There’s no day of rest from mercy. God wants us to do good on the Sabbath. Jesus healed a deformed man (in church!). Hungry people should be fed. Even the Pharisees would rescue a sheep stuck in a well on that day.

In fact, when you take away the work, the normal every day things that need to be done, there’s more time for mercy. When we set aside time to focus only on God, He will direct our attention to loving others. At church I find myself talking to people I don’t have time to think about during the week. I can get to know them and learn how to pray for them and plan how I can support them - maybe even invite them over for a meal.

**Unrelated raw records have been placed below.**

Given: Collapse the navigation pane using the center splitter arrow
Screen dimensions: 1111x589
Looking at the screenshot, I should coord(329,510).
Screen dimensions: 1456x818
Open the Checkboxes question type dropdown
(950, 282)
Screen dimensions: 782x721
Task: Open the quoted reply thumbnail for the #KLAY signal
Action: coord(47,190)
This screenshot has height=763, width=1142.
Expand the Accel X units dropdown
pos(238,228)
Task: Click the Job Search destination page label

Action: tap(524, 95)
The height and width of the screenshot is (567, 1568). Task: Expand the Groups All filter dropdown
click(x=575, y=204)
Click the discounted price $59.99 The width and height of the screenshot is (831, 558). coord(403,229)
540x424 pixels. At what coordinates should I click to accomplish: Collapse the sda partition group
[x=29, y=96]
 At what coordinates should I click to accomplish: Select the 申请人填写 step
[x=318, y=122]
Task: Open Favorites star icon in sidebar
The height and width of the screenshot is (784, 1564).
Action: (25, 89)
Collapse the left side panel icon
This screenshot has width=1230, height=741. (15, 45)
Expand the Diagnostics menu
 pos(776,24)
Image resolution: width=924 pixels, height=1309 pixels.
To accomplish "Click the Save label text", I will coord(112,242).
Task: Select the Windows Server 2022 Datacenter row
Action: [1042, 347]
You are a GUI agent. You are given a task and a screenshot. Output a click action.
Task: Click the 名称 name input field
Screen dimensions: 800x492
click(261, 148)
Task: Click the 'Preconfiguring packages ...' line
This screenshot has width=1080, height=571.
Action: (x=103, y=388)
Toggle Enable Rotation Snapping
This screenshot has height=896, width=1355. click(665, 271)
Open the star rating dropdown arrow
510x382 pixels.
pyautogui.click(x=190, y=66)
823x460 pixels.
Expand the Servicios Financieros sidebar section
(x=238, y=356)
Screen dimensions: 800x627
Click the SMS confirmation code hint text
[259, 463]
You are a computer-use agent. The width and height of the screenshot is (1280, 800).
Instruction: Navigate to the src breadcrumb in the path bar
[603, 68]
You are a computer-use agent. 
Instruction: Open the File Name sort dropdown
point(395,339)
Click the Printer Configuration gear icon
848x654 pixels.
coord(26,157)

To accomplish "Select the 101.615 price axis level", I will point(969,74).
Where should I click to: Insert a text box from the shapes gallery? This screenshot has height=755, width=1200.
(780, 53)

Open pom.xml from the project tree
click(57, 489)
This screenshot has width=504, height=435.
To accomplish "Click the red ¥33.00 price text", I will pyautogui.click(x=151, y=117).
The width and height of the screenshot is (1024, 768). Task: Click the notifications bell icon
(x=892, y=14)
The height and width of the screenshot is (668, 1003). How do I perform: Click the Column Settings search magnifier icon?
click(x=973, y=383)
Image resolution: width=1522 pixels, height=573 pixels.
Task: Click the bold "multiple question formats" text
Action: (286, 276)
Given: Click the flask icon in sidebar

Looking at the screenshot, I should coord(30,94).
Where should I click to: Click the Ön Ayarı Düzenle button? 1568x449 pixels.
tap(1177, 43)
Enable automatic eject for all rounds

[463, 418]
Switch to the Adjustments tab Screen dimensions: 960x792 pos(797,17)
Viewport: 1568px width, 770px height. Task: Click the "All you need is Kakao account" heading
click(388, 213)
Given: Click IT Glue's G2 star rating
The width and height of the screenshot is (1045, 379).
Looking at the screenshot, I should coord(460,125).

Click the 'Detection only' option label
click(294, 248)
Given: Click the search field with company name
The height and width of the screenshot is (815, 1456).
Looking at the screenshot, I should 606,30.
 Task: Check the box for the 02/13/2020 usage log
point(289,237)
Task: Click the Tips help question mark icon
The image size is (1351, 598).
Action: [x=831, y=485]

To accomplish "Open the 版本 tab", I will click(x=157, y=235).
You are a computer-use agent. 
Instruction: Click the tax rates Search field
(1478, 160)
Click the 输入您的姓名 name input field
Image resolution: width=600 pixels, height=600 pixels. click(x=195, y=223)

Without my daily distractions the Sabbath can become a day of showing compassion.

Jesus is Lord of the Sabbath but He gave it to me as a gift. Just like with all His gifts, I should use it to serve Him by loving others.

Monday, October 1, 2012

Enjoy the Gift

When I was growing up, Sunday dinner was a big deal. My mom usually made a roast with all the fixings – potatoes, several kinds of vegetables, homemade rolls and a big cake or pie. I’m sure she prepared some of it ahead of time, but when we got home from church we all ran around helping her get it ready to serve, setting the table, and cleaning up afterwards. It was so much work that on Sunday night we had what we called Sunday Supper. Mother put out sandwich makings and chips and we all helped ourselves so she wouldn’t have to cook another meal.

There were also times when we travelled into the city for church and then we went to a hotel for dinner afterwards. We felt so important sitting in a fancy dining room, being waited on by men in tuxedos. On those days Sunday dinner was still a big deal, but Mother didn’t have to do the work. But somebody was cooking our food, bringing it to us and cleaning up afterwards. Somebody was working to earn a living.

Keeping the Sabbath is a tricky thing. God made it clear in the Old Testament how He wanted the Israelites to keep it. But what does He expect from His people in the New Covenant? Jesus had a lot to say about the Sabbath but I don’t have room here to examine the whole teaching. One thing He said that stands out because it’s a theme I’ve seen as I’ve read different scriptures about the Sabbath is ““The Sabbath was made to meet the needs of people, and not people to meet the requirements of the Sabbath.” (Mark 2:27 NLT)

God made the Sabbath for me. Keeping it is not just another rule I have to follow. So keeping it holy is good for me. It was good for the men of Judah too, so when they broke it they not only disobeyed God, they trampled His gift and lost out on the blessing He wanted to give them.

What they did was to work to earn a living. They made wine, loaded their produce on donkeys and brought it into Jerusalem to sell. They brought fish and all kinds of merchandise into Jerusalem to sell. They treated the Sabbath like any other day and didn’t rest. They didn’t take any time away from their regular lives to think about God. Nehemiah, who put a stop to it, held the nobles of Judah responsible. It was not only an accepted practice, it was approved by the government.

But it was wrong. It was the sort of thing their ancestors did that brought trouble on them in the first place.

We also live in a society that approves people working on the Sabbath. In fact, most people don’t think about the Sabbath at all. So how should I respond in this culture? What does God expect from me?

What pleases God is to honor the Sabbath rest He has given His people. I should enjoy the gift He has given me; a day to focus on Him.

What pleases God is to for His people to remember the evil deeds of those before us and not to repeat them. The men of Judah were more concerned about making money than worshipping God. I should seek God’s kingdom first and trust God’s provision for me.

What pleases God is to do what I can to stop the evil that I see being done around me. When Nehemiah stopped the Sabbath commerce, he called it a good deed. He saw the disobedience of the people and put a stop to it. I may not be able stop the Sunday commerce in my city but I should look for ways to help others enjoy God’s gift of holy rest.